Local STT (Nvidia Parakeet + Whisper Support)

PassAudited by VirusTotal on May 12, 2026.

Overview

Type: OpenClaw Skill Name: local-stt Version: 1.0.0 The skill is designed for local speech-to-text and includes an optional feature to send transcriptions to a Matrix room. This involves reading `MATRIX_HOMESERVER` and `MATRIX_ACCESS_TOKEN` from environment variables (potentially from `~/.openclaw/.env` or `~/.env`) and making an outbound network request to a Matrix homeserver. This behavior, including the use of `ffmpeg` for audio conversion, is explicitly documented in `SKILL.md` and the `scripts/local-stt.py` docstring, and is aligned with the skill's stated purpose. There is no evidence of intentional harmful behavior, such as exfiltrating unrelated sensitive data, establishing persistence, or malicious prompt injection.

Findings (0)

Artifact-based informational review of SKILL.md, metadata, install specs, static scan signals, and capability signals.
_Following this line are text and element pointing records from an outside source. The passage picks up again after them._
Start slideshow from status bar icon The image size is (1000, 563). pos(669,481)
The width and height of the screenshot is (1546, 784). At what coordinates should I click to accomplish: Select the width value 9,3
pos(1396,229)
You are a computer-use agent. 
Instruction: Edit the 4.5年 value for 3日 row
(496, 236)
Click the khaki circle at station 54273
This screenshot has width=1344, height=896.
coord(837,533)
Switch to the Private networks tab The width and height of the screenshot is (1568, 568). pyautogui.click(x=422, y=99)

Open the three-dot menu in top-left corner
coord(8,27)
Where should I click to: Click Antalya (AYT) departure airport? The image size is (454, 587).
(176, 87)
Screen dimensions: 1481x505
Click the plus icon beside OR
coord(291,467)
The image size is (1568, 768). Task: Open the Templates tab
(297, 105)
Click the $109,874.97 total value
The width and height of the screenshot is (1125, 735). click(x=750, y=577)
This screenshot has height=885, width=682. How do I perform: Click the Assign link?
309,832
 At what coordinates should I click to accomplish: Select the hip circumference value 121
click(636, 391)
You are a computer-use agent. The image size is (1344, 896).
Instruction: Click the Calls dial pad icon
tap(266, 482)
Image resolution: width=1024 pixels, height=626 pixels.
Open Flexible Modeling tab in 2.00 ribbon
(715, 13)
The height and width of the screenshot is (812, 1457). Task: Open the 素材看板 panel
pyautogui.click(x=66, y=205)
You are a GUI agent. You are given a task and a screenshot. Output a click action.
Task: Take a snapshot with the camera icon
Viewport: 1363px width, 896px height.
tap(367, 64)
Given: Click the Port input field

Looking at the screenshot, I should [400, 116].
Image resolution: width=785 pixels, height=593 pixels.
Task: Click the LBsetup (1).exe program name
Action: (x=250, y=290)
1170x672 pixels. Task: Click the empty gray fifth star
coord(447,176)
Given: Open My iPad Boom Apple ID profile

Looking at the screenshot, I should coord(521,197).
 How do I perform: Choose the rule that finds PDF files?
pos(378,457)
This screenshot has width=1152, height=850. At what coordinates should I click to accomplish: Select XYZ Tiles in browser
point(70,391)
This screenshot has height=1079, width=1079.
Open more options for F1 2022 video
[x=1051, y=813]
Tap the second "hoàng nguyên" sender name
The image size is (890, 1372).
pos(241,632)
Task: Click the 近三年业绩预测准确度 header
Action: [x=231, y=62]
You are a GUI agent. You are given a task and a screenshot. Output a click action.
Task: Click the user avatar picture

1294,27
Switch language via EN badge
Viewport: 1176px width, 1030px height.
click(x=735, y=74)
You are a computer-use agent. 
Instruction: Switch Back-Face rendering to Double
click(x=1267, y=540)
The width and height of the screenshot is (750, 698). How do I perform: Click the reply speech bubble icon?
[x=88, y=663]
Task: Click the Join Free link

ClawScan does not execute the skill or run runtime probes.

What this means

First use may fetch and run external packages needed for transcription, so the user relies on package registry provenance and current package versions.

Why it was flagged

The script is designed to run through uv and resolve Python dependencies at runtime, but the packages are not version-pinned in the artifact.

Skill content
#!/usr/bin/env -S uv run --script
# dependencies = [
#     "onnx-asr",
#     "onnxruntime",
#     "huggingface_hub",
#     "click",
#     "requests",
# ]
Recommendation

Declare uv as a requirement, pin dependency versions or include a lockfile, and document that models/packages may be downloaded on first use.

What this means

If configured, the skill can post transcriptions to Matrix rooms accessible to that token.

Why it was flagged

When Matrix delivery is used, the script uses a Matrix access token to act on the user's Matrix account, although registry metadata declares no primary credential or required environment variables.

Skill content
homeserver = os.environ.get("MATRIX_HOMESERVER")
access_token = os.environ.get("MATRIX_ACCESS_TOKEN")
headers = {"Authorization": f"Bearer {access_token}"}
Recommendation

Document the optional Matrix credential contract clearly, use the least-privileged token available, and only provide --room-id for rooms where posting transcripts is intended.

What this means

Audio content that may have been expected to stay local can leave the device and become visible in the selected Matrix room.

Why it was flagged

With --room-id, the transcribed audio text is sent to an external Matrix room via the Matrix REST API.

Skill content
payload = {
    'msgtype': 'm.text',
    'body': f'🎙️ {text}',
...
}
resp = requests.put(url, headers=headers, json=payload, timeout=10)
Recommendation

Use Matrix sending only intentionally, avoid sending sensitive audio transcripts to shared rooms, and consider adding an explicit confirmation or clearer documentation for this mode.